EXTRACTED INFORMATION: Begin

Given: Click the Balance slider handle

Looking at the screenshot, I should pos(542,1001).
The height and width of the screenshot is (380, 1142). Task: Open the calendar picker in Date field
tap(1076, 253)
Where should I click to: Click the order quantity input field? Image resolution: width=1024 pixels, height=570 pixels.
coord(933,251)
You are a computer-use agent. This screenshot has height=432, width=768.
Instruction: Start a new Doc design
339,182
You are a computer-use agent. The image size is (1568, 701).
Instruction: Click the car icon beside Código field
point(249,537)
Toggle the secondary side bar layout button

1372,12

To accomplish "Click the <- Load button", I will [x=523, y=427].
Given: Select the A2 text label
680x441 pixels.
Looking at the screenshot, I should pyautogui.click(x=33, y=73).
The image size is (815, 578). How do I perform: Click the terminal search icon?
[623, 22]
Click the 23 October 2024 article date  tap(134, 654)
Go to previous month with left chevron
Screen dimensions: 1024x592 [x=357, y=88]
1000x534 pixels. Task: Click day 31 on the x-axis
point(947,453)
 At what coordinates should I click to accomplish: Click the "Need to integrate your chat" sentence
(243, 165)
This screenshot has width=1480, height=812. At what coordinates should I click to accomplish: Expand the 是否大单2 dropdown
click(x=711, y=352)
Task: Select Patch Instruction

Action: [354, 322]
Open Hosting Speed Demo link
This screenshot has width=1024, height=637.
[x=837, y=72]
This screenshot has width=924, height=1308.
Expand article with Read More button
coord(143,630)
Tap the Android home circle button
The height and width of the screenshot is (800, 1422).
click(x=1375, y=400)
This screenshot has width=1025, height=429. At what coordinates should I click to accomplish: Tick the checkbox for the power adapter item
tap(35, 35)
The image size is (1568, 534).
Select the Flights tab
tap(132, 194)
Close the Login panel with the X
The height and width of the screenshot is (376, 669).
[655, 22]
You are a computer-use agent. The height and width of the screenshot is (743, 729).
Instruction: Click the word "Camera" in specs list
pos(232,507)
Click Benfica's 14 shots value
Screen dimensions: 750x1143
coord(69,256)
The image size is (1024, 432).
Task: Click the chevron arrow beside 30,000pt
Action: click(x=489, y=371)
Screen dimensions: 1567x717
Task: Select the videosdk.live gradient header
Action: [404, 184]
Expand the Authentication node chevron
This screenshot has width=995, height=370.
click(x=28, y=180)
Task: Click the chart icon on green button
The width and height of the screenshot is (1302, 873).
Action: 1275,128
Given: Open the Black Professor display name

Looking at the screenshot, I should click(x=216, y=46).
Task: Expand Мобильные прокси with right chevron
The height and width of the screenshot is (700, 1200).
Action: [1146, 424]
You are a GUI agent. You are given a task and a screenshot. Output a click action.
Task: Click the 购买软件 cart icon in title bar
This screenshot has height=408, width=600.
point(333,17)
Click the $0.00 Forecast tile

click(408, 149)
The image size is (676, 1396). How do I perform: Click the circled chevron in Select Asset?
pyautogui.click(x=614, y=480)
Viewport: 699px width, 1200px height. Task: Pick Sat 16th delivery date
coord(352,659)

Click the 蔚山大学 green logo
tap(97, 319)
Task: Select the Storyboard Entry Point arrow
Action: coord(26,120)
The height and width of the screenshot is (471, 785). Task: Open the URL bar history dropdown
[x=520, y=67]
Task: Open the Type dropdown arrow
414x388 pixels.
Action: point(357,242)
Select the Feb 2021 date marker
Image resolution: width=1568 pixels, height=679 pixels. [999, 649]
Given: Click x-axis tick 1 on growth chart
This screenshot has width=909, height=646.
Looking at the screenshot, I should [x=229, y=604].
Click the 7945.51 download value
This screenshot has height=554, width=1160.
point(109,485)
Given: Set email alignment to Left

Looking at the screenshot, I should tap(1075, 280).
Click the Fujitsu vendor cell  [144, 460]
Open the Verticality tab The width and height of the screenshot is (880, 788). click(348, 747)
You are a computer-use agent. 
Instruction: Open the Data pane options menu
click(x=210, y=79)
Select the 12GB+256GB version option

EXTRACTED INFORMATION: End

_EXERCISE DESCRIPTION:_
Provide the number of lines in the records above containing the string "agent", and write nothing more.

_RESPONSE:_
5